Defendant appeals from his conviction by a jury of Robbery First Degree. Under the Second Offender Act the court assessed his punishment at 25 years imprisonment.
Defendant’s first point on appeal is that the “court erred in denying appellant’s Motion for Judgment of Acquittal at the close óf the State’s case because the testimony of the State’s witnesses was so conflicting and contradictory as to be insufficient to support a finding of guilt . . .” This contention was not assigned as error in his motion for a new trial and is not preserved for appellate review. State v. Guelker, 548 S.W.2d 521, 523 (Mo. banc 1976). A review under Rule 27.20(c) reveals that defendant’s point is without merit.
On the evening of November 6, 1976, William Towns was employed as a night clerk in the Edison Hotel in St. Louis. Around midnight, defendant approached him, produced what appeared to be a pistol, and demanded money. Towns gave the man two one-dollar bills and some change. He then successfully activated the silent alarm. As the defendant left the hotel, Towns observed him tossing the weapon behind an elevator shaft. This was also observed by the two officers answering the alarm. The officers immediately arrested defendant. Towns positively identified defendant at the trial.
There was substantial evidence to support the jury’s verdict in spite of conflicts in the testimony.
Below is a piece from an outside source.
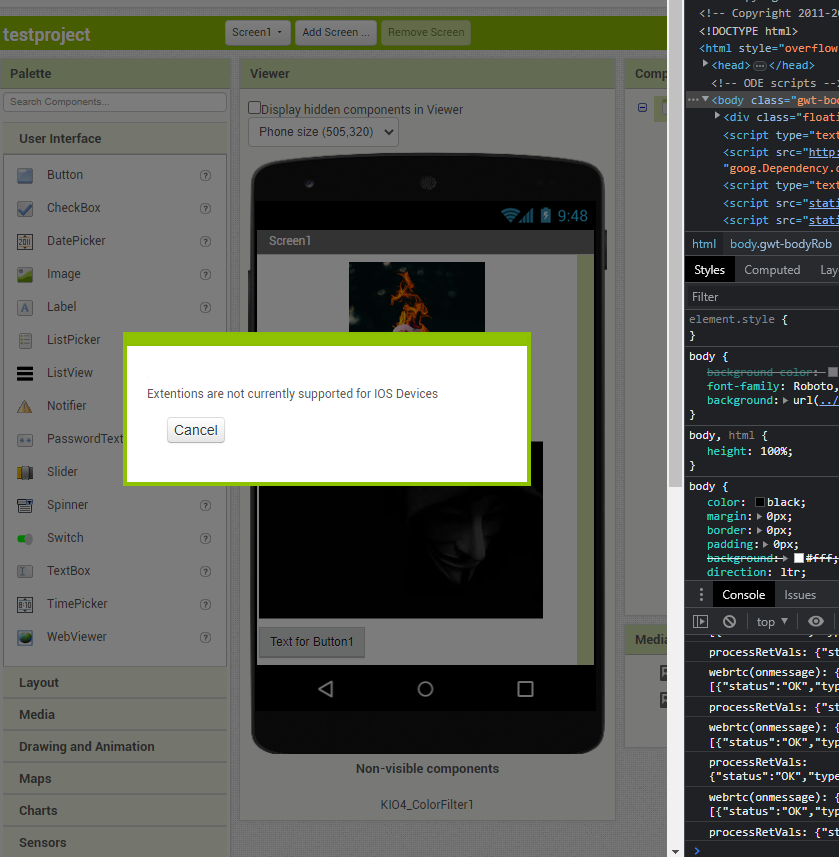Open the Issues tab in DevTools
The height and width of the screenshot is (857, 839).
800,594
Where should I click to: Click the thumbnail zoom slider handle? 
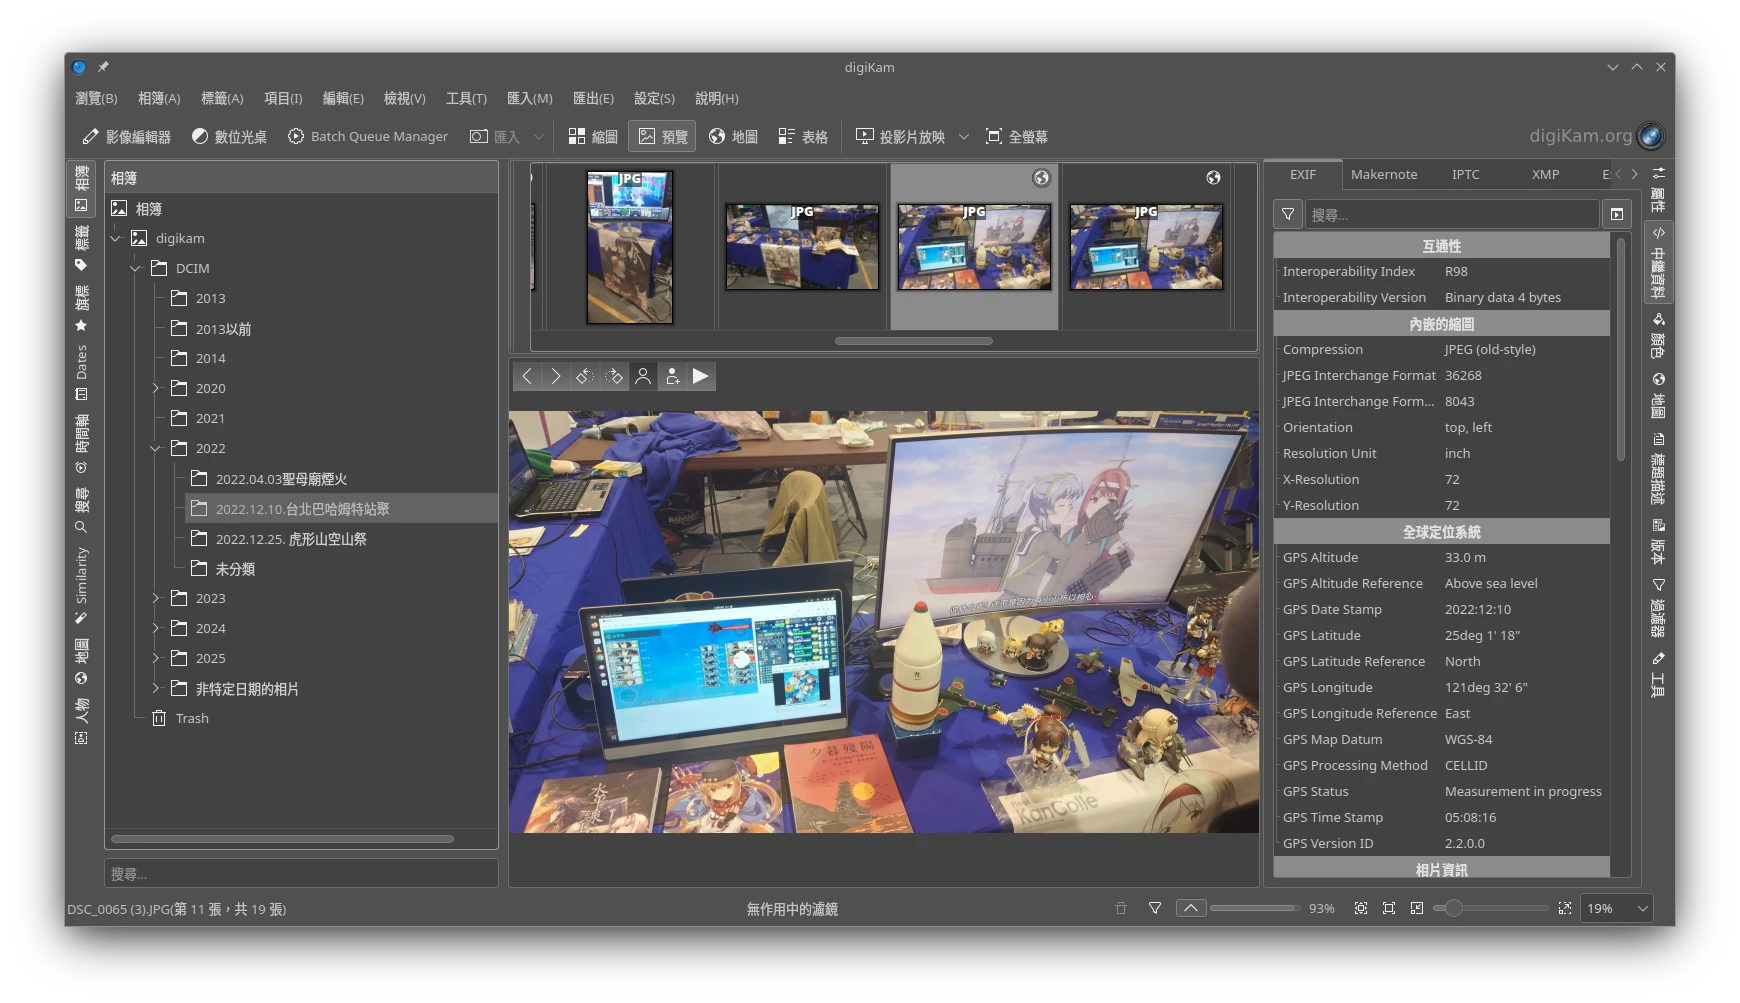pos(1454,908)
Conflicts in the evidence, the determination of the credibility of witnesses, and the weight to be given their testimony are factors within the province of the jury. State v. Kellick, 521 S.W.2d 166, 167 (Mo.App.1975).
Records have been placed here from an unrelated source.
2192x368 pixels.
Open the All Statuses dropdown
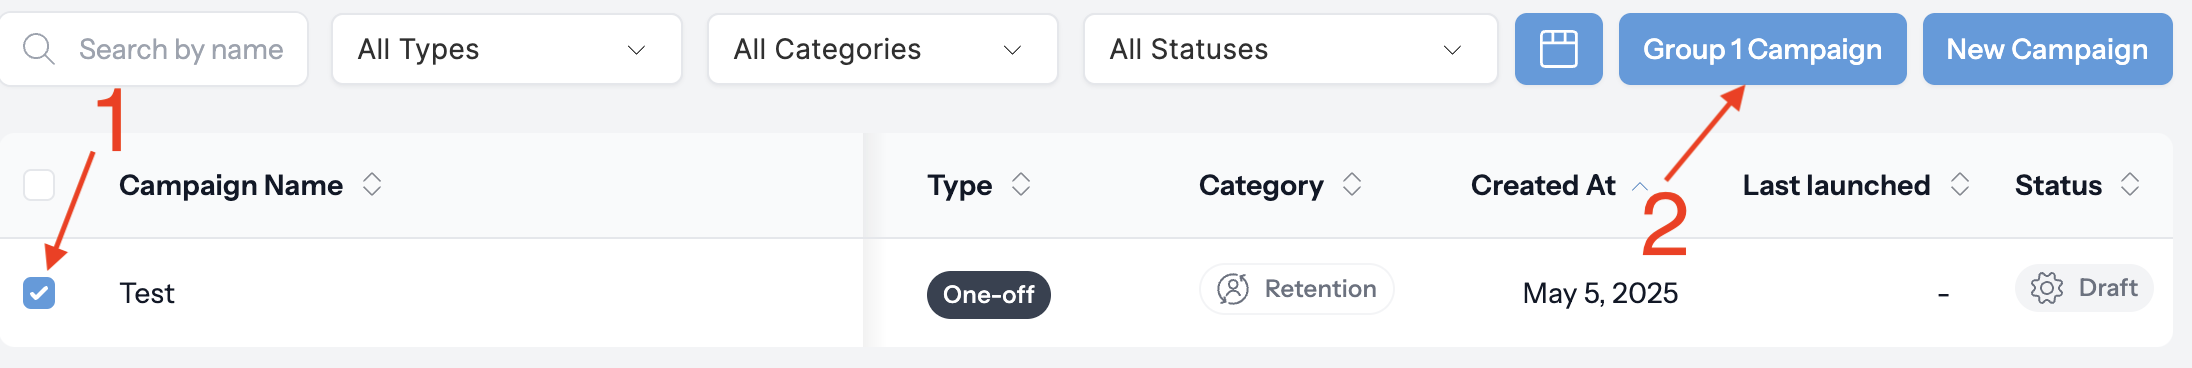1291,49
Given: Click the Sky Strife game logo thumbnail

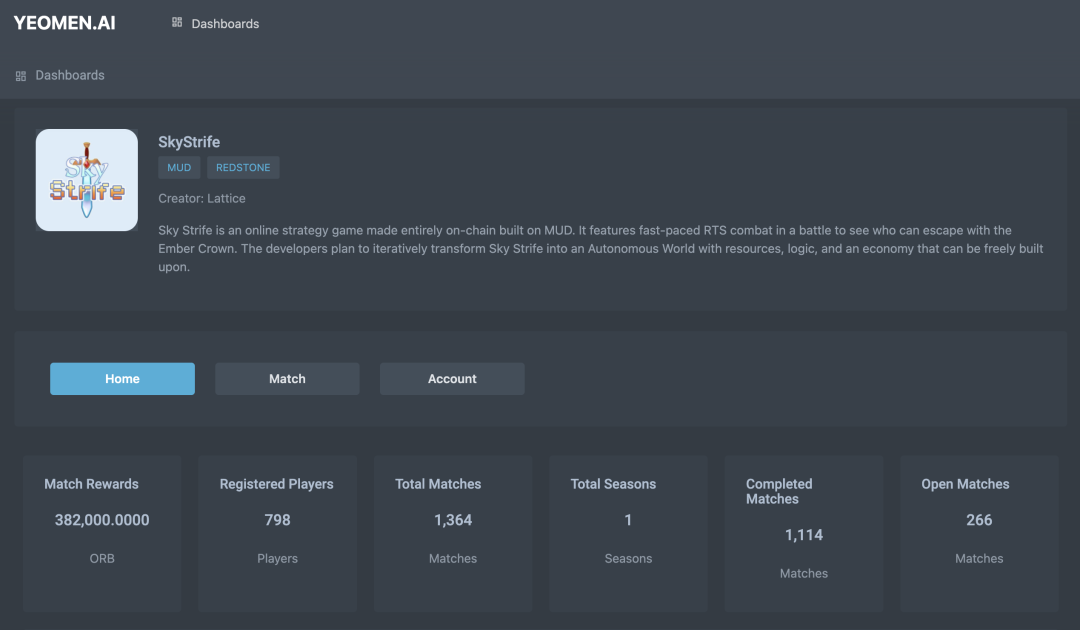Looking at the screenshot, I should pyautogui.click(x=87, y=180).
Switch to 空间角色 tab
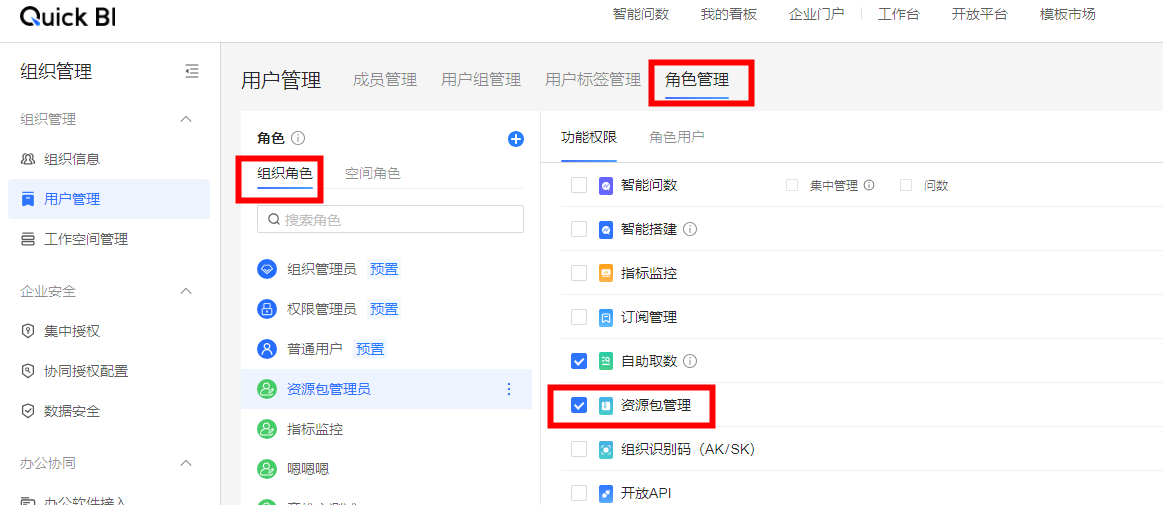The image size is (1163, 505). 373,173

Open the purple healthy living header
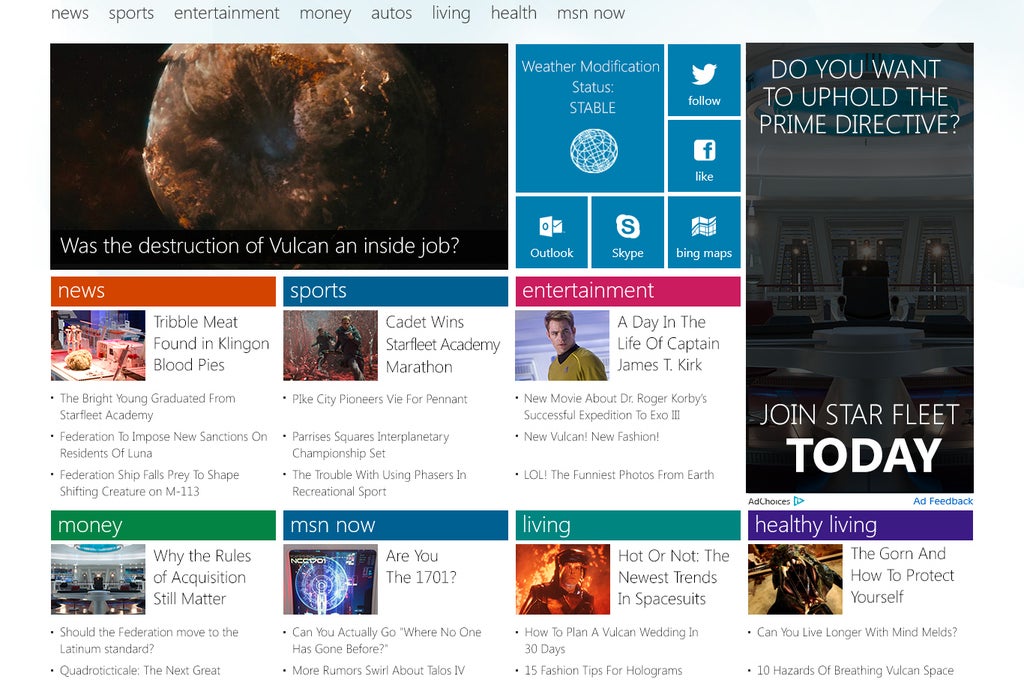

Defendant’s second point is also without merit. He claims that the court erred in admitting into evidence a .22 caliber tear gas gun, which was the gun found near the elevator shaft. Towns identified it as the gun used, but stated he thought it was .45 caliber.
The gun was admissible. Identification of an exhibit need not be wholly unqualified in order to make it admissible. State v. Russ, 537 S.W.2d 216 (Mo.App.1976). When shown the gun at the trial, the victim testified, “Yes, sir, that’s the one.” His statement that he thought it was a .45 caliber pistol would only affect the weight to be given such evidence by the jury.
Judgment of the trial court is affirmed.
CLEMENS and GUNN, JJ„ concur.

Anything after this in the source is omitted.